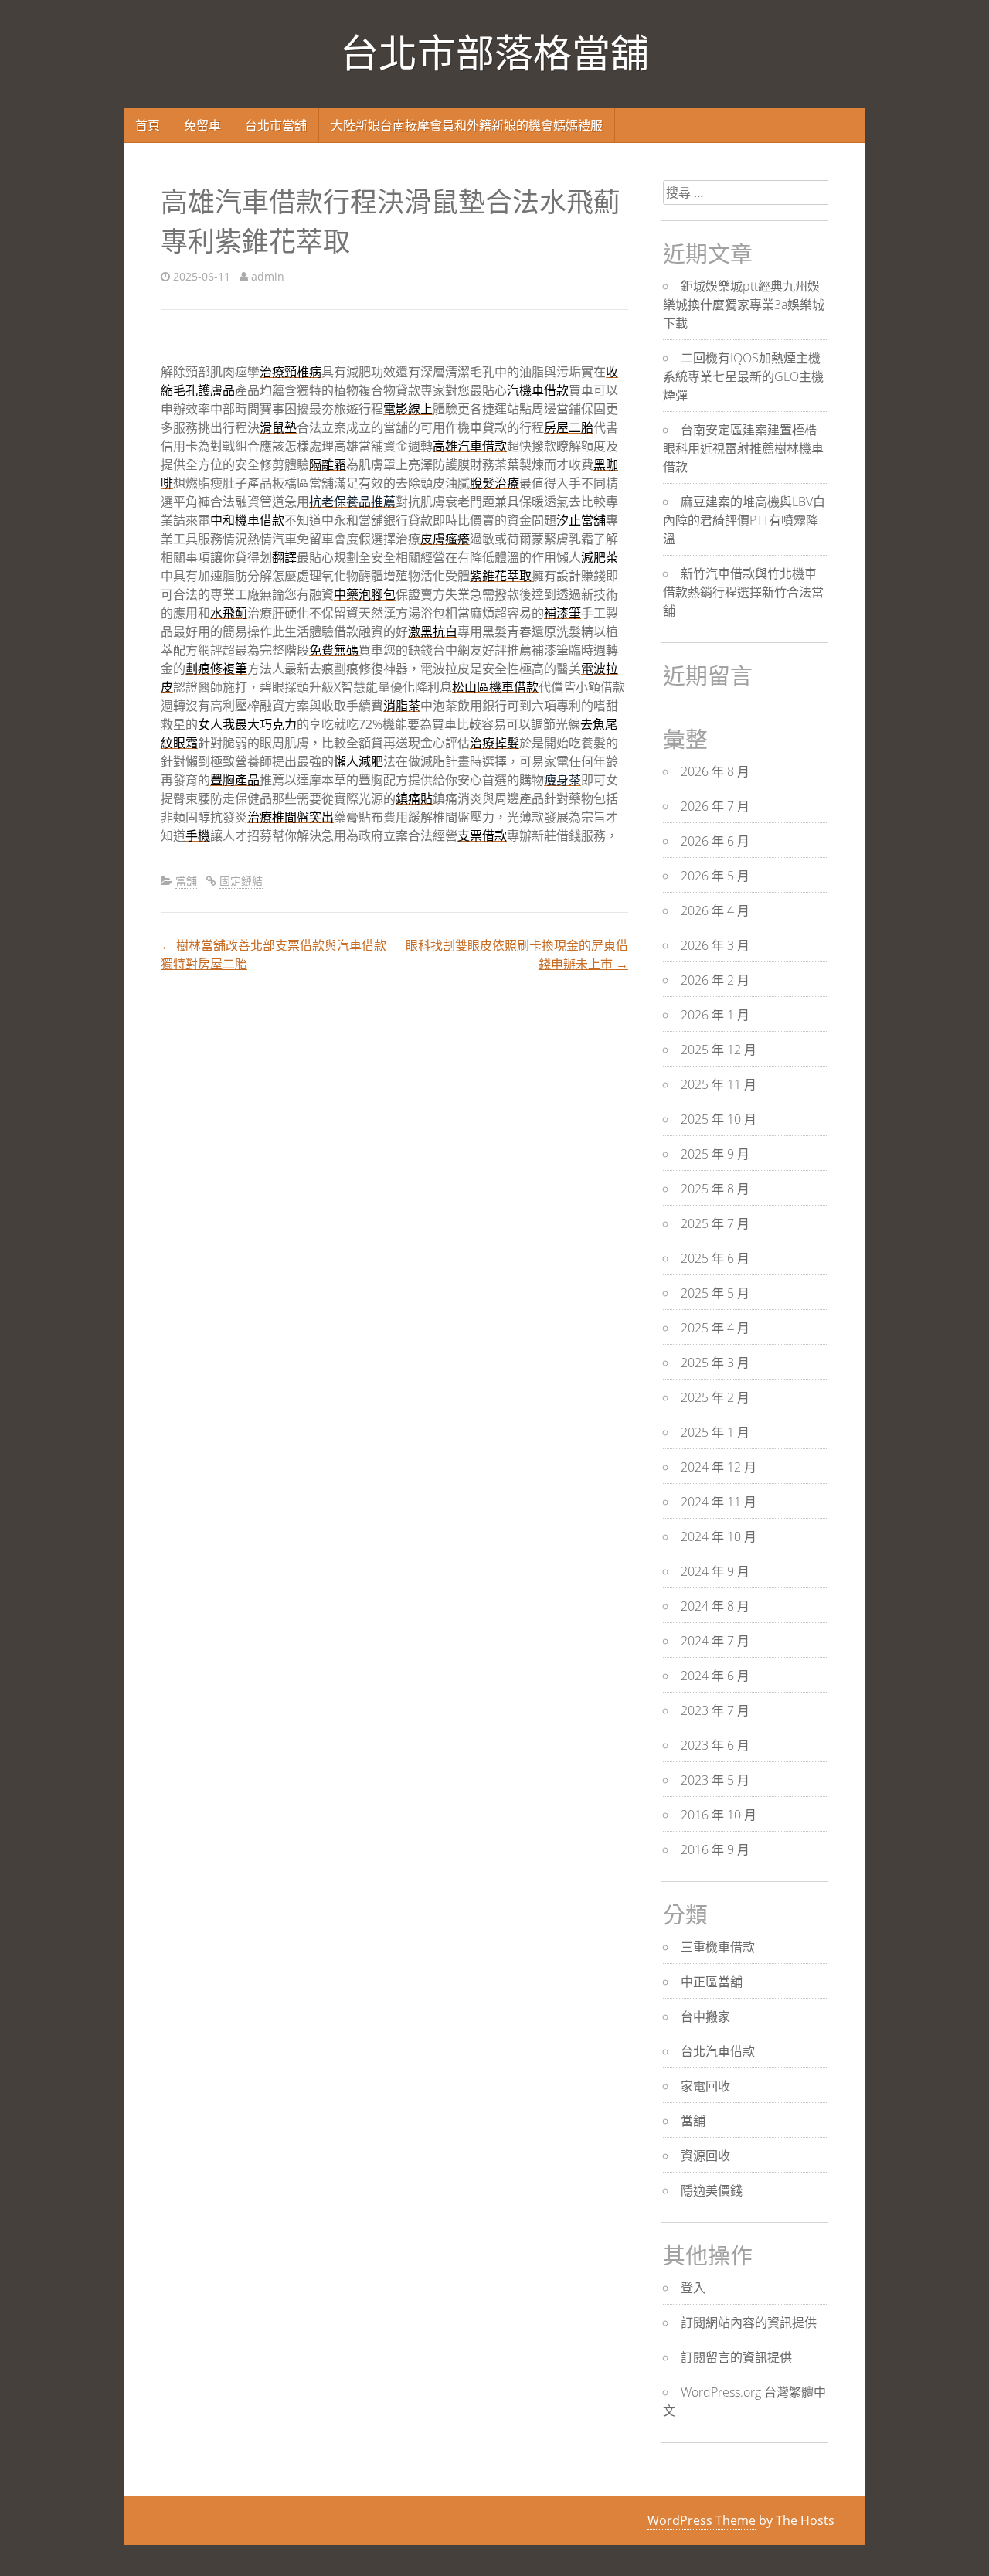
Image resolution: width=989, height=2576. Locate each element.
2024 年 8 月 (715, 1606)
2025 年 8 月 (715, 1188)
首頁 (147, 125)
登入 (693, 2287)
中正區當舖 (712, 1981)
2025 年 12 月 (718, 1049)
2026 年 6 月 (715, 840)
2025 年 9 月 (715, 1153)
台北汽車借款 (718, 2051)
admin (267, 276)
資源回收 (705, 2155)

Exercise >> All records above are to be output verbatim, with their pictures omitted.

Finished exercise >>
Image resolution: width=989, height=2576. Locate each element.
2024 年 8 月 (715, 1606)
2025 年 8 月 (715, 1188)
首頁 (147, 125)
登入 (693, 2287)
中正區當舖 (712, 1981)
2025 年 12 月 (718, 1049)
2026 年 6 月 (715, 840)
2025 年 9 月 (715, 1153)
台北汽車借款 (718, 2051)
admin (267, 276)
資源回收 (705, 2155)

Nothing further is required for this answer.